No source code, only an address. This doesn't bode well. Basically, the script first asks for input, encrypts it and sends it back. We are also greeted by an ominous "Level 0" hinting there might be more (SPOILER ALERT: there are). So I went level by level until the end.

## Owning this

Note: all levels start with dots and dashes, i.e. morse or a variation thereof.
### Level 0

Plain morse. Simply decrypt and send. Easy peasy.

### Level 1

Morse, than rot13. Also easy.

### Level 2

This was morse but the dots are dashes and vice versa. I called it MorseInv.

### Level 3

So level 3 is where my shame begins. I failed to identify the cipher. I knew it was transposition but my attemps and identifying the correct one failed miserably. At this point it was also around 2 am and I was pretty exhausted. I went to sleep and went directly back to it upon waking up. I resolved to do it the ugly way: bruteforcing. Using a mix of ciphers and some actualy hardcoded transposition functions i built a functiion that will decrypt anything between 5-15 chars. I called it bruteDecrypt.
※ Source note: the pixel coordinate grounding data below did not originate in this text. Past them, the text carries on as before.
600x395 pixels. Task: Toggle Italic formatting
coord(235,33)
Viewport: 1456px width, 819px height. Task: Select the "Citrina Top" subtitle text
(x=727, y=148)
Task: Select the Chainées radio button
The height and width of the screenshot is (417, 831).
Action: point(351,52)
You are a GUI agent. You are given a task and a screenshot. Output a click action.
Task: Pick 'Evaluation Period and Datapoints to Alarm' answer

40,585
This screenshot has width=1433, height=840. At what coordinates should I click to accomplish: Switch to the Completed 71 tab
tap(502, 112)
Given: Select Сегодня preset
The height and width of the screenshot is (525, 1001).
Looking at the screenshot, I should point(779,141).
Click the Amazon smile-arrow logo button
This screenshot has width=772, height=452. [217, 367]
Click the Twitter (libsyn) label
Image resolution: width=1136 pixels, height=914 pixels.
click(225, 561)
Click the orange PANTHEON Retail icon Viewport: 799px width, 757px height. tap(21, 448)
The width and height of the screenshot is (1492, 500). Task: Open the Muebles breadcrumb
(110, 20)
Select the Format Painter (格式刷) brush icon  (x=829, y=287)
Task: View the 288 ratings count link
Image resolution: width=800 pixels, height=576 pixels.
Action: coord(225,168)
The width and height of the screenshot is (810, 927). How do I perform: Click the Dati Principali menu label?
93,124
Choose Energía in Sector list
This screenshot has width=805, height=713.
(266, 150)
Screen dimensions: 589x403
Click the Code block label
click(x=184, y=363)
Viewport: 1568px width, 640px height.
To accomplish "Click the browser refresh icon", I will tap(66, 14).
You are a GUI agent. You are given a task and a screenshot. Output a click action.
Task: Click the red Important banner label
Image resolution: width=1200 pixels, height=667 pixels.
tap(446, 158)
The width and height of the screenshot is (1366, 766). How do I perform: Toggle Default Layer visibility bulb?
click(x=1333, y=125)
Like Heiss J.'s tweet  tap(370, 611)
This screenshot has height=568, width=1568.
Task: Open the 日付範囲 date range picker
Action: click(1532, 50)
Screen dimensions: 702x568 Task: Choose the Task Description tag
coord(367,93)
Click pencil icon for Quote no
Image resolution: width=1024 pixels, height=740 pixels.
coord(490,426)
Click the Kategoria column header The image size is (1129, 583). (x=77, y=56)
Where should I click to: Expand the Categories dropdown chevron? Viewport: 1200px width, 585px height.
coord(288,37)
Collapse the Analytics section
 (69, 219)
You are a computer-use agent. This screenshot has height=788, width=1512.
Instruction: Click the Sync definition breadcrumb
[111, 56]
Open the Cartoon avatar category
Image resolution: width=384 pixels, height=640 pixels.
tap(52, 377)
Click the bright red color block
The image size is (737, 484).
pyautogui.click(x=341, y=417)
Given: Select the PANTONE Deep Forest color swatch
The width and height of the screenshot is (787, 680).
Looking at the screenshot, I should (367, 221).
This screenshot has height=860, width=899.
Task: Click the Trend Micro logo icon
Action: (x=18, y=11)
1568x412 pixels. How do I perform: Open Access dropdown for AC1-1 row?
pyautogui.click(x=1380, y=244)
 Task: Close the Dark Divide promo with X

But it did the trick and as mom says, if it's stupid and it works, it ain't stupid!

### Level 4

The string was first decrypted using bruteDecrypt then rot13. So combination of level 1 and 3 Buum done.

### Level 5

Same as level 4 but the morse is inversed and rot13 (level 2 + level 3 + level 1)

### Level 6

This one also took me a while. I couldn't recognize Vigener (which is what it was), but recognized that the letters were shifted by fixed amounts depending on their position in the string. So I simply hardcoded that up to length = 15. Buum, ugly but donezo.

### Final level: Level 7

Ah, the fun of 7. This took me a while as well and I ended up encrypting a bunch of strings using my own strings to get the right combination since it was obviously a mix of previously used ciphers, keeping in line with the previous levels (at least I hoped so). Turns out it's simply inverse morse, transposed, run through a vigenere cipher, albeit a different one then for level 6. So level 2 + level 3 + level 6.

## Final words

The challenge took me roughly 4h to compete but was fun to do since I love scripting stuff, one of my favorite ones in the competition!